Calm Fire

By on July 19, 2017

Chef Dave Van Ham, Bistro Catering

(Photos: Robyn Vincent)

JACKSON HOLE, WY – It’s a scorching day in July but Chef Dave Van Ham isn’t feeling the heat. Standing in his summer office—a white tent in a sprawling field—he’s plating dinner for 200 people. Steadying his hand as beads of sweat dot his temples, he wipes a dollop of chimichurri sauce from one of the plates set in rows of five. He kneels down and studies the dish like a painter studies still life before he looks up at the server and smiles. “Good to go. You can take this one.”

Judging by Van Ham’s unflappable demeanor you would never know the pressure he faces—that serving multi-course, changing menus to demanding clientele in different places each week requires imagination, intense preparation and precise time management.

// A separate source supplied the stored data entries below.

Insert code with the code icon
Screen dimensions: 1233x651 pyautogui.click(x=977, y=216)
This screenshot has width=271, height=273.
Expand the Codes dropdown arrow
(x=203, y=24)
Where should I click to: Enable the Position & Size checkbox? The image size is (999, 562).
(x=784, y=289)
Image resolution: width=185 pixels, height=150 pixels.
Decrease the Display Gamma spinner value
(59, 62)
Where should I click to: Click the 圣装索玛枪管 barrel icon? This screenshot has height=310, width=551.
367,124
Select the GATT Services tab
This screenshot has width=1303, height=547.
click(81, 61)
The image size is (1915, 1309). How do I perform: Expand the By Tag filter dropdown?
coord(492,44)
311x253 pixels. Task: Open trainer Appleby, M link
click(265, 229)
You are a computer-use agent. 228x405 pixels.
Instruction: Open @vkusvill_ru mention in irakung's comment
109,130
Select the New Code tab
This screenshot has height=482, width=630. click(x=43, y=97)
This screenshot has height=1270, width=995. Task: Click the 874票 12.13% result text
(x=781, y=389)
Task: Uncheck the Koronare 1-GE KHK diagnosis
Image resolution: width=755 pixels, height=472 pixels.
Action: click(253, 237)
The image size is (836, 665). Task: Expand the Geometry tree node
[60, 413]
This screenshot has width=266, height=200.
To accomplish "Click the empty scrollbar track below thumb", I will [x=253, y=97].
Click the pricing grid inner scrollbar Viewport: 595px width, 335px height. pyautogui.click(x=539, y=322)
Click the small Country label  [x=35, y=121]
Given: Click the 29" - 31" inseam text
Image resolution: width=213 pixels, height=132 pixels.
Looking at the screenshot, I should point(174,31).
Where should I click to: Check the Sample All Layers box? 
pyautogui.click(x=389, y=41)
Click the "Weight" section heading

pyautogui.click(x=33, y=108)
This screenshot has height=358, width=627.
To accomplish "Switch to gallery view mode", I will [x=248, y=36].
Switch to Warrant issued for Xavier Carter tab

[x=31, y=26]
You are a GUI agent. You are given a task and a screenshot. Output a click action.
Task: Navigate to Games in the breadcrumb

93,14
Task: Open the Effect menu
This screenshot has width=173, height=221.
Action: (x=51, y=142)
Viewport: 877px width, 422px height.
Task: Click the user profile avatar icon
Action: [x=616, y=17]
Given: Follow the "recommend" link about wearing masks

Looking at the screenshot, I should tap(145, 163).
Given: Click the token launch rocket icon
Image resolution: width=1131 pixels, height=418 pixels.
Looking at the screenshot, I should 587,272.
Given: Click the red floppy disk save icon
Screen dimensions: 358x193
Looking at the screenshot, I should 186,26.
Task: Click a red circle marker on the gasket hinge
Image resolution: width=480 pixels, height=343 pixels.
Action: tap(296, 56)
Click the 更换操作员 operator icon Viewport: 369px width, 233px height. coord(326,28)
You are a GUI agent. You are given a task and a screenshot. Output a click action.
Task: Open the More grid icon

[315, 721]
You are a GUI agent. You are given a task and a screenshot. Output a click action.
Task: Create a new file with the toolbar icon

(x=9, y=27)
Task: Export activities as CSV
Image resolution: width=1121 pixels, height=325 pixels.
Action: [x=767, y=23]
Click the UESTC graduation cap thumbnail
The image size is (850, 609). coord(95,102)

As a flurry of activity—servers running back and forth, bussers hauling dirty dishes, chefs prepping and sautéing—ensues around Van Ham, he slips into zen mode.

Watching the 33-year-old head chef of Bistro Catering and his team churn out plate after plate is like watching a masterful assembly line of artists. One person lays down the steak, another positions the broccolini, a third drizzles the chimichurri sauce, a fourth places fried shallots on top, and they do it all in a makeshift kitchen that the crew assembles and breaks down in a matter of hours.

It’s indeed a team effort, cooking in a kitchen, but some chefs are like flies to the limelight, eager to discuss and take ownership of each adversity and triumph. Van Ham, however, eschews the attention, instead pointing to his team whenever someone wants to pay him praise. It’s not surprising to see this from him in the culinary milieu. Indeed, he practices the same humility in the mountains where he can be found back-flipping off lines most people wouldn’t consider skiing. In high altitude playgrounds, too, he is quick to pat his comrades on the back before recognizing his own feats. It’s one reason that when he becomes a certified mountain guide this coming winter, Van Ham won’t have a problem retaining clients.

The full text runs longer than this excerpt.